Invariably, all these projects target the Eastern Africa hinterland with all contenders aiming to be the logistics hub of the region.
Looking at East Africa’s or even Africa’s logistics map, it is not in dispute that the region and continent suffers a huge infrastructure deficit. But must the projects be this grandiose?
There is indeed a case for developing infrastructure but a sense of proportion and degree of co-ordination are needed to make these projects viable.
Multiple corridors provide critical redundancy in the event of failure, if they are inter-linked. But their economic efficiency needs to be looked at in more practical than academic terms because the economies are racking up huge debt to build these projects.
For instance, the Lapsset Corridor aims to link Lamu, South Sudan and Ethiopia along a logistics umbilical cord comprising rail, an oil pipeline, electric power and roads.

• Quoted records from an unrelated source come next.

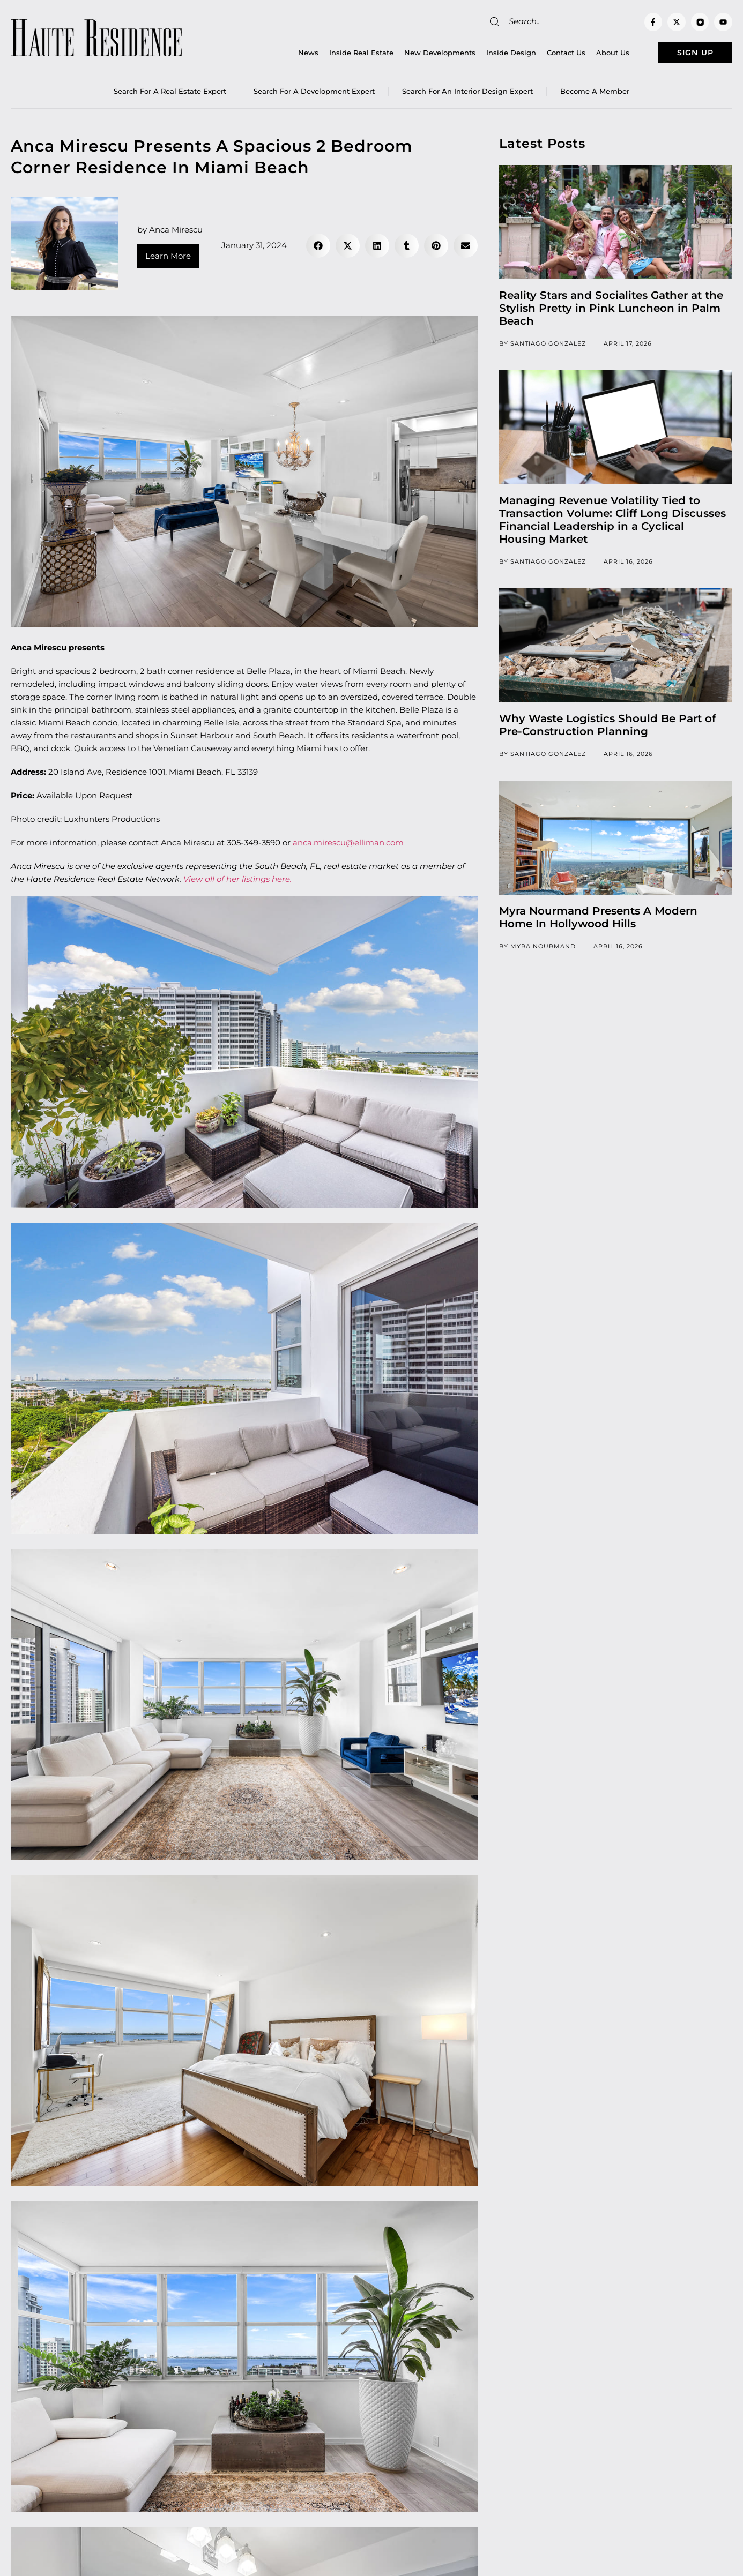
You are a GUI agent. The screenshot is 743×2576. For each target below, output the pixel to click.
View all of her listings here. (237, 882)
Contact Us (549, 54)
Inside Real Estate (344, 54)
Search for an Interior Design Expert (467, 93)
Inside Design (494, 54)
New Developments (422, 54)
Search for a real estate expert (170, 93)
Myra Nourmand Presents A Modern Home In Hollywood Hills (598, 920)
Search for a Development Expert (314, 93)
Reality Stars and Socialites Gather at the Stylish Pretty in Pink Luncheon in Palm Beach (611, 310)
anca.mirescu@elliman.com (348, 845)
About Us (595, 54)
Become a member (594, 93)
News (291, 54)
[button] (318, 248)
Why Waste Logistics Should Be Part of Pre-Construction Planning (607, 727)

At the same time, if at all the Kenya standard gauge railway eventually makes its way to Malaba, Uganda is also planning to extend a limb to its border with South Sudan.
From there, an 80-kilometre link would take te SGR line to Juba. It is in doubt that South Sudan will in the medium term have the economic velocity to support two SGR links. As a result, it has become a question of who between Kenya and Uganda gets to Juba first.
Does it need to be this way? Probably not, because a shorter inland SGR leg would probably be better for South Sudan at this point in time since it commits less capital.
Kenya also plans to build an oil refinery at Lamu just as Kampala wants one at its Hoima oil hub in western Uganda. A single refinery jointly-owned by Uganda, South Sudan and Kenya would probably make more economic sense but this was put paid when the Uganda crude oil export pipeline went south to Tanzania.
Given the congestion around Dar es Salaam, a new port and industrial complex in Bagamoyo might be necessary. What is distorting the rational view of these projects is that they are being approached from the spirit of competition rather than complementarity. This exposes the region to expensive infrastructure that it may never afford or sustain.
All the countries in the region from Djibouti to Tanzania are already saddled with worrying current account deficits thanks to a recent surge in debt-financed infrastructure projects. The downside is that export revenues are not keeping pace, leading the borrowers into a sure debt trap.